From Machines to Mountains

The Fascinating Process of Snowmaking Uncovered
Renowned for its superior snow quality and consistent conditions in Southern California, Big Bear Mountain Resort (BBMR) owes its reputation to its robust snowmaking prowess. This proficiency not only ensures unwavering skiing and snowboarding conditions but also elevates the snow experience throughout the entire season.

The resort's expansive snowmaking infrastructure boasts an impressive array of resources, including over 700 hydrants, 330 snow guns, and 40 fans. This impressive setup has the capacity to transform a remarkable 6,000 gallons of water into snow every minute. With such impressive capabilities and a record for the most operational days per season in the Southern California region, it's hardly a surprise that Snow Summit was chosen to host the inaugural Winter X Games in 1997.

The snowmaking process at BBMR is driven by a skilled and committed team that spans various roles, ensuring the resort's ability to create and maintain high-quality snow conditions for guests.
  • Experienced Team: The snowmaking team at BBMR comprises highly experienced individuals who have been dedicated to their roles for a considerable period of time. Some managers and directors have been a part of the BBMR team for over 20 years, highlighting their commitment and expertise in the field.
  • Shift Structure: Each shift typically includes around 10 to 12 employees, and they're divided among different trails across the mountain. This distribution allows the team to cover a wide area efficiently.
  • Dedication to Snowmaking: The team's commitment is evident in their dedication to producing snow. They endeavor to make snow on any night when favorable conditions align, showcasing their dedication to ensuring optimal skiing and snowboarding experiences for visitors.

• • • •

_Given instruction 1_
Rewrite the entries from the line containing "Click the Termination Key input field" down through the line containing "pyautogui.click(x=24, y=303)", replacing "computer-use agent" with "screen agent" and leaving everything else unchanged.

• • • •

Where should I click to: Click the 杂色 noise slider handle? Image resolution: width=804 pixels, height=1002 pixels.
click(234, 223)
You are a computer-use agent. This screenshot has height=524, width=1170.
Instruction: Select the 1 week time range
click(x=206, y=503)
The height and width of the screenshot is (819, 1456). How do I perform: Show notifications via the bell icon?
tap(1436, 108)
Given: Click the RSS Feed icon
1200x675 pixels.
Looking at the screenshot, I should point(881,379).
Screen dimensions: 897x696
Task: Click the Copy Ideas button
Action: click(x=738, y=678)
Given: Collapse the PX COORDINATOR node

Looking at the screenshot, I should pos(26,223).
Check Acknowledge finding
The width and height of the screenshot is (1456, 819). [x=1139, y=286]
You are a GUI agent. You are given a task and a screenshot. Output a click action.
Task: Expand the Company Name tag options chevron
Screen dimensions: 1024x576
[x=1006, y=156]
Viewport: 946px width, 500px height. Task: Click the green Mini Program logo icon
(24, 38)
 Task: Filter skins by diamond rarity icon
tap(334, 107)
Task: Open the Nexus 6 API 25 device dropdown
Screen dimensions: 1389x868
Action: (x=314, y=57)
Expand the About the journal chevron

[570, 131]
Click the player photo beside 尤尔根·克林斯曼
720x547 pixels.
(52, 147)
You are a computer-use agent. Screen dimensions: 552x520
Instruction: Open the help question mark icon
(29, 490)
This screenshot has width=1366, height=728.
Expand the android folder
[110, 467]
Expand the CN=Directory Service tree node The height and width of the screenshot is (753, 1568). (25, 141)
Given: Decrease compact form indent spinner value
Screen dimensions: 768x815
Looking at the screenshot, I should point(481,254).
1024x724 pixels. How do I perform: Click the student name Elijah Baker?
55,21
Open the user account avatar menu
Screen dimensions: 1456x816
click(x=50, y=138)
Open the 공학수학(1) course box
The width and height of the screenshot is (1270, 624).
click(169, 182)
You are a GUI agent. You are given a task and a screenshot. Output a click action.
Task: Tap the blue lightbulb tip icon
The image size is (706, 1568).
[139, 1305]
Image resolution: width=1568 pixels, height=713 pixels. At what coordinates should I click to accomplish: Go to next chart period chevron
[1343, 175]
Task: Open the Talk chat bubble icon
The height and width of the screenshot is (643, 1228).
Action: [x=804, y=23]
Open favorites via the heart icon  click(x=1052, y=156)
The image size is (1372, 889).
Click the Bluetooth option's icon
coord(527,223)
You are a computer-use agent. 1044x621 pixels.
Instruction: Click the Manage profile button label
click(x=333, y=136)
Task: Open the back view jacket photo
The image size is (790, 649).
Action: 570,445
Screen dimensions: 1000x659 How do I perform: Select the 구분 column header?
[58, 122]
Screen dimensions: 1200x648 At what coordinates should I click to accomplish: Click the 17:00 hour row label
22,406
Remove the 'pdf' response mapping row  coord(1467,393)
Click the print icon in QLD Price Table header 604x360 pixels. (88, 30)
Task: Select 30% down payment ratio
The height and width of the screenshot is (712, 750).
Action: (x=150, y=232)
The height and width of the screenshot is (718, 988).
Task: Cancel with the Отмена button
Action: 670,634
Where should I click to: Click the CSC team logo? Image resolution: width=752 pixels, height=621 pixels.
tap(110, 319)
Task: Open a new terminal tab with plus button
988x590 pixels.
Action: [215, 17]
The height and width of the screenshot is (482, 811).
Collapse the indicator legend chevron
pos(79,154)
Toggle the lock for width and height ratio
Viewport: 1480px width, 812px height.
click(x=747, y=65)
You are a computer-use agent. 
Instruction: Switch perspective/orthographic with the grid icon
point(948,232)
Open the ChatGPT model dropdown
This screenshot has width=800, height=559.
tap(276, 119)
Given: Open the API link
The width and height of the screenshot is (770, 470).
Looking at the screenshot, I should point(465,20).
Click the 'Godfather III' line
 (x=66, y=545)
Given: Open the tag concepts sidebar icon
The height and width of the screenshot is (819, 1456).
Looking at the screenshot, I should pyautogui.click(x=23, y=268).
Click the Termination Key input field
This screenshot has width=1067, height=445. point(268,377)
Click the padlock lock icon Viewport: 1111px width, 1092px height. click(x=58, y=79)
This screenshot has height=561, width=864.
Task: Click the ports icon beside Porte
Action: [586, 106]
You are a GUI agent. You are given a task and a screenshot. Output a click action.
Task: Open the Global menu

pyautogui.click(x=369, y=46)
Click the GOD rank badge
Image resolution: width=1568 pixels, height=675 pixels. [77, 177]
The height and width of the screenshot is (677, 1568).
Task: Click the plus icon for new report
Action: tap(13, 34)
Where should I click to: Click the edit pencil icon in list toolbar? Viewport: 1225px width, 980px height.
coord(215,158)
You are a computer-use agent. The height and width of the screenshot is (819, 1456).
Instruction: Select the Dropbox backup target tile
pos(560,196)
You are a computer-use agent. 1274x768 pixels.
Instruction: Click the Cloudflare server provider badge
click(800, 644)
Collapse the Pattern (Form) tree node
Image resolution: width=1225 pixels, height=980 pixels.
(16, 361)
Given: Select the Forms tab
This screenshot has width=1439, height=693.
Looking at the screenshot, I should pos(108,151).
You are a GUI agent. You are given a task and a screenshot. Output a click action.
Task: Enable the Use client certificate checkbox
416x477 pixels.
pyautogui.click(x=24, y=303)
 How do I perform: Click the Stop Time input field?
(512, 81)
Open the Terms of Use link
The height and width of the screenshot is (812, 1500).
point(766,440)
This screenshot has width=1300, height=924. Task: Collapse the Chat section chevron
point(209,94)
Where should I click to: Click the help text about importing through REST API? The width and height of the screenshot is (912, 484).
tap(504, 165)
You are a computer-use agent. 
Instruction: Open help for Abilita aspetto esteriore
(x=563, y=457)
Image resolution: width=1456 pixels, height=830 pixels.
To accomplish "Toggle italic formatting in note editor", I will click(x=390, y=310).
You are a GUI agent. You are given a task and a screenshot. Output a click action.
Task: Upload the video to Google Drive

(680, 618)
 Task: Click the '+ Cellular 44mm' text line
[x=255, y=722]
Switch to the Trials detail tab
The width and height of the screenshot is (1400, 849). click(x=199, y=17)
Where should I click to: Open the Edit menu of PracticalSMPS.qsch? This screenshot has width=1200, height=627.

• • • •

_Given instruction 2_
Continue the text about snowmaking at Big Bear Mountain Resort, picking up after its last sentence.

_Exercise answer 1_
Click the Termination Key input field
This screenshot has width=1067, height=445. point(268,377)
Click the padlock lock icon Viewport: 1111px width, 1092px height. click(x=58, y=79)
This screenshot has height=561, width=864.
Task: Click the ports icon beside Porte
Action: [586, 106]
You are a GUI agent. You are given a task and a screenshot. Output a click action.
Task: Open the Global menu

pyautogui.click(x=369, y=46)
Click the GOD rank badge
Image resolution: width=1568 pixels, height=675 pixels. [77, 177]
The height and width of the screenshot is (677, 1568).
Task: Click the plus icon for new report
Action: tap(13, 34)
Where should I click to: Click the edit pencil icon in list toolbar? Viewport: 1225px width, 980px height.
coord(215,158)
You are a screen agent. The height and width of the screenshot is (819, 1456).
Instruction: Select the Dropbox backup target tile
pos(560,196)
You are a screen agent. 1274x768 pixels.
Instruction: Click the Cloudflare server provider badge
click(800, 644)
Collapse the Pattern (Form) tree node
Image resolution: width=1225 pixels, height=980 pixels.
(16, 361)
Given: Select the Forms tab
This screenshot has width=1439, height=693.
Looking at the screenshot, I should pos(108,151).
You are a GUI agent. You are given a task and a screenshot. Output a click action.
Task: Enable the Use client certificate checkbox
416x477 pixels.
pyautogui.click(x=24, y=303)

_Exercise answer 2_
  • Employment Opportunities: BBMR offers employment opportunities in snowmaking. Those interested in becoming part of the snowmaking team are encouraged to apply, and no prior experience is required. The resort provides training to new team members, making it an accessible option for those interested in working in this dynamic field.
three snowmakers standing next to a snowmaking gun
When does Snowmaking Start for the Season?
Snowmaking operations will begin at BBMR when overnight temps dip into the low-20s with relatively low humidity and light winds. This typically starts at the beginning of or mid-November and will continue when conditions allow through February.

snow guns shooting out compressed water turning into snow

What types of snowmaking machines are utilized by BBMR?
BBMR employs several types of snowmaking machines to ensure optimal snow conditions:

  • SMI Machines: These specialized machines are manufactured by SMI and are an integral part of the resort's snowmaking arsenal. With a plethora of models, we own and operate the following - Wizard, Super Wizard, Kid Wizard, and their newest model called Pole Cat.
  • Snow Guns: Made by brands like, Demac Lenko and Techno Alpine, these devices generate water droplets by combining cooled water and compressed air. When observing a ski slope, you'll notice that these guns are connected to two distinct hoses leading to air and water hydrant stations.
  • Compressed Guns vs. Fan Guns: The resort employs a combination of these two types. Compressed snow guns, which are fixed in position, are powered by compressed air. Fan guns, on the other hand, can be moved around and utilize fans to disperse the snow. Bear Mountain and Snow Summit utilize both compressed air guns and fan guns in their snowmaking operations. Snow Valley exclusively employs fan guns for their snowmaking endeavors.
  • High-Pressure Air and Water Guns: At Bear Mountain and Snow Summit, high-pressure air is propelled through water lines embedded in the hillside. This combination of high-pressure air and water is employed to create artificial snow.

snow guns shooting out snow on a sunny day

What is the typical temperature range required for snowmaking?
The wet bulb temperature serves as a critical factor in determining whether the conditions are suitable for artificial snow production. Snowmaking generally requires a specific temperature range to be effective:

  • Wet Bulb Temperature: This measurement needs to be at or below freezing for optimal snowmaking conditions. Specifically, a wet bulb temperature of 27 degrees Fahrenheit or lower is ideal. The wet bulb temperature is determined using a thermometer covered with a wet cloth. This damp cloth measures the cooling effect of evaporation, providing a more accurate representation of the actual cooling conditions.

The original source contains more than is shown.